SED: The Strange Eating Disorder Nobody is Talking About

What do you think about when you hear "eating disorder?" Probably painfully-thin people suffering from anorexia or bulimia or maybe the misery of compulsive eating.

But what about "picky" eating? Or extreme picky eating?

While this might sound like third-grade, "I only eat white pasta" behavior, Selective Eating Disorder (SED) is a serious affliction affecting thousands of Americans. Though it's not nearly as recognized or talked about as other eating disorders—as a point of comparison, 8 million Americans suffer from anorexia, bulimia and/or compulsive eating—more and more research is being conducted to understand the illness.

What It Looks Like

Those affected stick to processed foods and have an unusual love for food that's either super-salty or super-bland. They aren't too stoked about meat, but bacon (hello salt!) is often on their menu. Fruits and vegetables are on the "do not eat" list. Interestingly, so is alcohol. One woman who suffers from selective eating disorder recently revealed her diet:

I subsist mainly on a steady rotation of cereal, pizza (cheese or pepperoni only), French fries, plain chicken, grilled cheese, and a handful of snack foods. I’ll eat pasta, if it’s sauceless (think buttered noodles).

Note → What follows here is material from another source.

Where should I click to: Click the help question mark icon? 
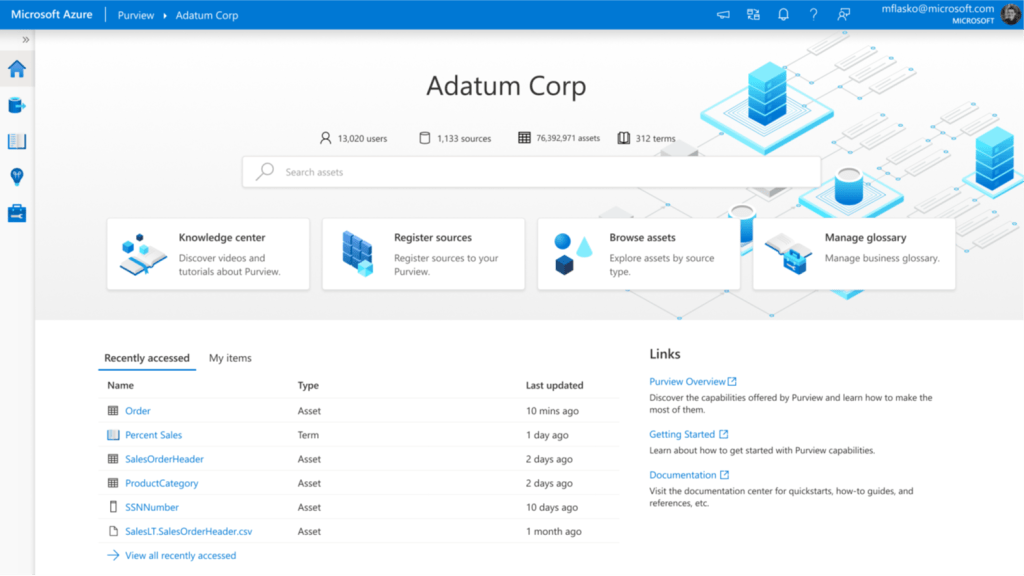tap(813, 15)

Here's where things get interesting: As SED-ers tend to avoid all things spicy or boldly flavored (so, sadly, Fireball is completely out of the question), this makes experts question the cause of the behavior to begin with.

Possible Causes

Not too much is known about what causes this. There could be some psychological trickery afoot such as  awful—but repressed—childhood memories around the dinner table. Other theories suggest there might be a more physical cause. One study found that many selective eaters had more taste buds than the average person. This is sometimes called a "supertaster" (sadly, no cape is included). Another theory unites psychology and physical ailments (gotta love compromise) by suggesting some illnesses (such as acid reflux) that selective eaters experienced in their childhood may have scared them away from eating a big ol' scoop of brussels sprouts at Thanksgiving.

Oh science. Oh brain. You both continue to confuse us.